Answer:
Explanation:
Let's start by pulling out some common factors. There are lots of as and bs floating around. Let's get them out where we can.
a^2 b^2 looks like it is common to all three terms.
a^2*b^2 * [ (9/25) a^4 - a^2*b^2 + (25/36) b^4]
If that is going to form a binomial that can be squared to get those three terms above, then the binomial will be related to the square root of the first and third term.
Square root of First term: sqrt((9/25) a^4) = 3/5 * a^2
Square root of Third term: sqrt((25/36) b^4) = 5/6 b^2
So if this is going to work at all the binomial will look like
(3/5 a^2 - 5/6 b^2 ) Plus the common factor we pulled out which we will deal with later.

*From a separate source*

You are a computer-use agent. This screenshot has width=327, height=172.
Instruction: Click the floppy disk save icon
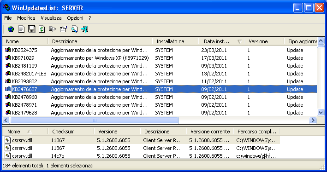[32, 29]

And when it is squared it will look like
a^2 b^2 (3/5 a^2 - 5/6 b^2) ^2
Is this right? There's only one way to find out. We have to square this binomial and see if we get the same answer we started with which is the trinomial beginning with (9/25)a^6b^2 ...
So square the binomial
a^2b^2 [ 9/25 a^4 - 2(3/5a^2)(5/6b^2) + 25/36b^4 ] The first and third terms look pretty good. It's the middle term that's going to give the problem. Fortunately cancellation will come to our rescue.
2*3/5*a^2 *5/6 b^2
6/5 a^2 * 5/6 b^2 = a^2* b^2.
So what you have now is
a^2*b^2[9/25 a^4 - a^2*b^2 + 25/36 b^4] which is pretty much what we started with. I'll leave you with putting a^2b^2 into the brackets to get the absolute starting trinomial.